Podzielę się tym, co mnie ostatnio spotkało podczas łowienia lipieni. Nie do końca rozumiem, co się wtedy wydarzyło, więc proszę o Wasze opinie.
Obławiałem akurat nimfami ciekawy odcinek lipieniowy. Wspiąłem się na ścięte drzewo na brzegu, żeby lepiej przyjrzeć się, co kryje woda. Na środku rzeki był piaszczysty garb, około 10-15 metrów długi, po jego obu stronach głębsze żwirowe rynny. Na garbie widać było pojedyncze kępki bujnej latem roślinności podwodnej. W bliższej rynnie (płytszej) wypatrzyłem lipienia, ale nie chciał się skusić na moje przynęty. Na garbie ryb nie było, natomiast intrygowała mnie ta dalsza rynna, wyglądająca na głębszą, ale nie mogłem tam dorzucić z brzegu. Obłowiłem też miejsce poniżej garbu, z jednym braniem, ale schrzaniłem zacięcie.
Poszedłem więc wyżej, powyżej miejsca, gdzie zaczynały się rynny, i zacząłem iść tym garbem, woda momentami niebezpiecznie zbliżała się do krawędzi spodniobutów. Wzbijałem przy tym obłoczki drobnego piasku i mułu, czasem zaplątywałem się nogami w resztki roślinności. Obławiałem przy tym obie rynny, bez skutku, aż doszedłem do końca garbu, dalej iść się nie dało. Wróciłem więc tą samą drogą.
Po jakichś 20 minutach wlazłem znowu na moje drzewo i tym razem zobaczyłem wspaniały widok: Na końcu garbu, w miejscu do którego doszedłem, stało kilka (5-7) lipieni, całkiem sporych, na bardzo małej przestrzeni, około 1 metra kwadratowego. Widziałem skupiska lipieni wcześniej, ale nigdy na tak małej przestrzeni. Zacząłem główkować i doszedłem do wniosku, że niechcący "zanęciłem" łowisko moim spacerem po garbie - musiałem z podłoża, lub z roślin uwolnić jakieś żyjątka, którymi natychmiast zainteresowały się lipienie.

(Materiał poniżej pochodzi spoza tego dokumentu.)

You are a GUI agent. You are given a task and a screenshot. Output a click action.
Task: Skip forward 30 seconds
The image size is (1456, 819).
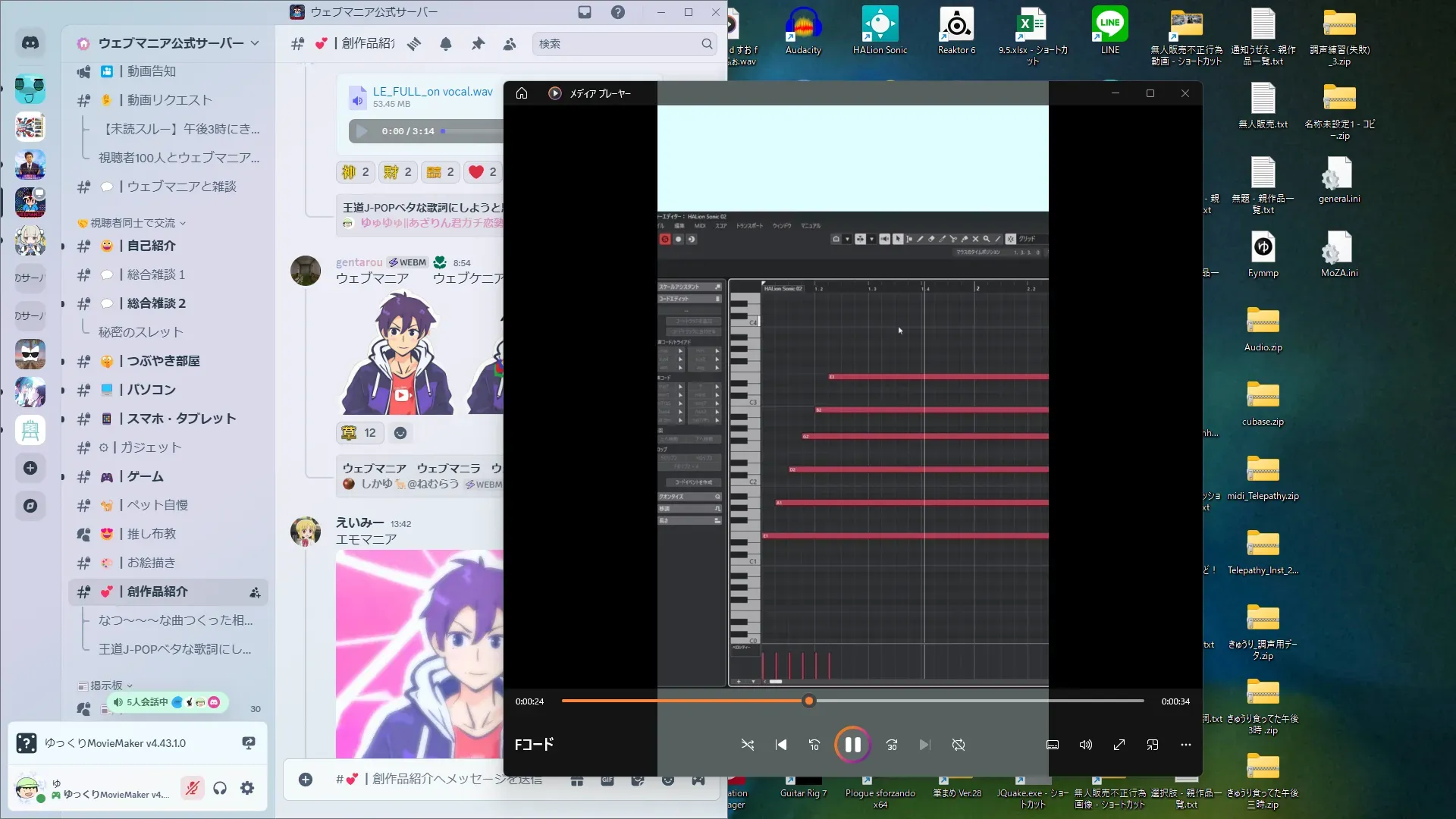892,745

W pierwszym momencie pomyślałem sobie o tym, że były nimi larwy jętek, i natychmiast skląłem siebie, że nie miałem ich imitacji. Po kilku próbach, szybko zdjąłem gold heady i założyłem jakieś brązowo-czarne nimfy, ale bez główek. Jedna z nich została przez lipienia odprowadzona, ale poza tym nie zauważyłem reakcji ze strony ryb.
No i teraz pytanie do Was. Czy rzeczywiście według Was powodem przypłynięcia ryb był mój uprzedni spacer i wypłukanie żyjątek, a jeśli tak, to jakie Waszym zdaniem były to organizmy?